* **ACTION ITEM**:
In the following material, identify every line holding the string "link" and return it.
━━━━━━━━
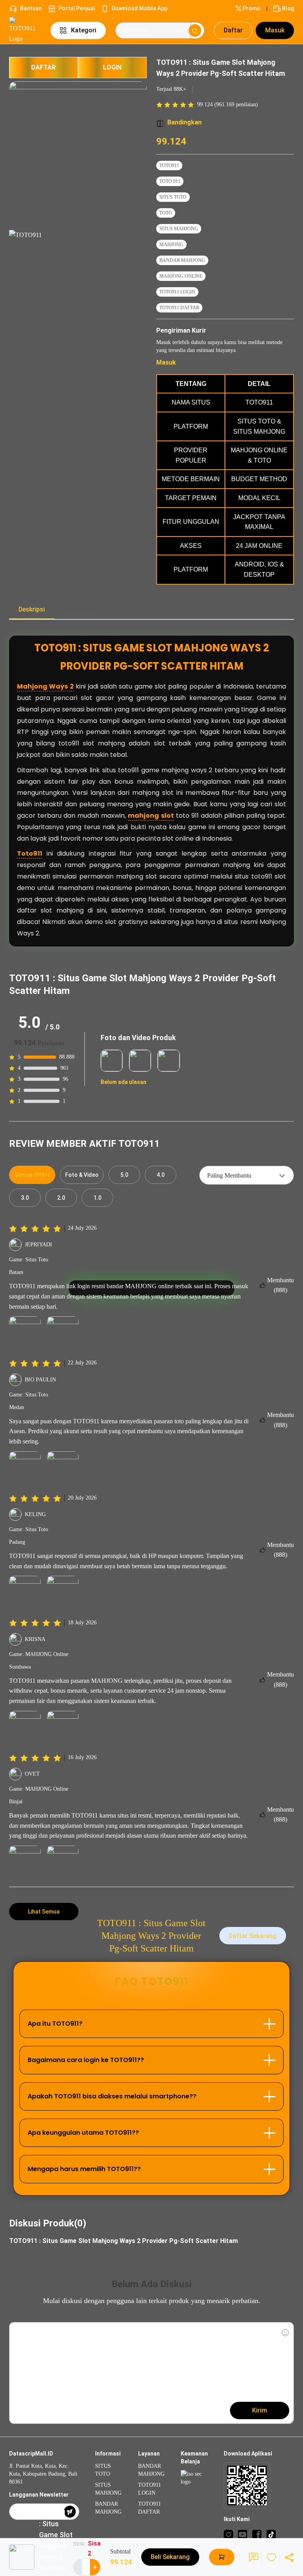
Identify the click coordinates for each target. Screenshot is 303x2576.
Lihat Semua (44, 1911)
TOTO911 (169, 165)
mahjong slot (151, 815)
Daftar (233, 30)
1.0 (97, 1198)
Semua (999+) (32, 1175)
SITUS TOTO (173, 197)
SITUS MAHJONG (178, 228)
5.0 (124, 1175)
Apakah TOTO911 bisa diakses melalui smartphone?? (112, 2096)
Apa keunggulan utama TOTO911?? (83, 2132)
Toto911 (29, 853)
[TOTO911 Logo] (25, 30)
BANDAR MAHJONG (182, 260)
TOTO (165, 213)
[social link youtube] (242, 2534)
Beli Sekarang (170, 2557)
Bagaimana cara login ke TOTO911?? (86, 2059)
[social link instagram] (228, 2534)
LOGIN (112, 67)
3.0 (25, 1198)
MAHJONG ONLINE (180, 276)
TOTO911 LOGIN (177, 292)
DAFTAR (43, 67)
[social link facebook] (257, 2534)
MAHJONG (171, 244)
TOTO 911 (169, 181)
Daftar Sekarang (253, 1936)
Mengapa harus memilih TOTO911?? (84, 2168)
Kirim (259, 2410)
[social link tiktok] (271, 2534)
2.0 (61, 1198)
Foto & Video (82, 1175)
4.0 (161, 1175)
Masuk (274, 30)
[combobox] (246, 1175)
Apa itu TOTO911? (55, 2023)
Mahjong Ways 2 (45, 686)
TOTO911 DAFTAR (179, 307)
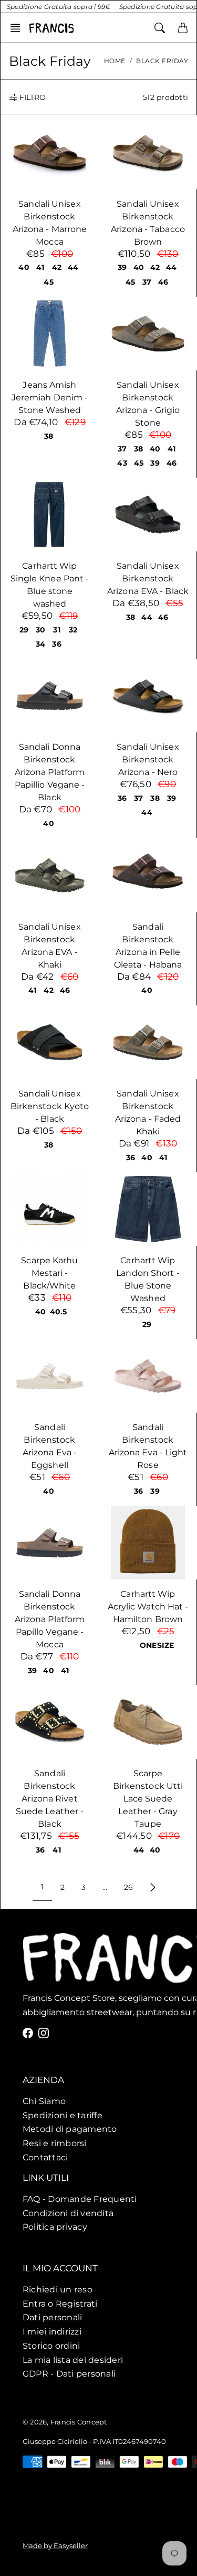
━━━━━━━━
* **REPLY**:
[social link youtube] (242, 2534)
[social link instagram] (228, 2534)
[social link facebook] (257, 2534)
[social link tiktok] (271, 2534)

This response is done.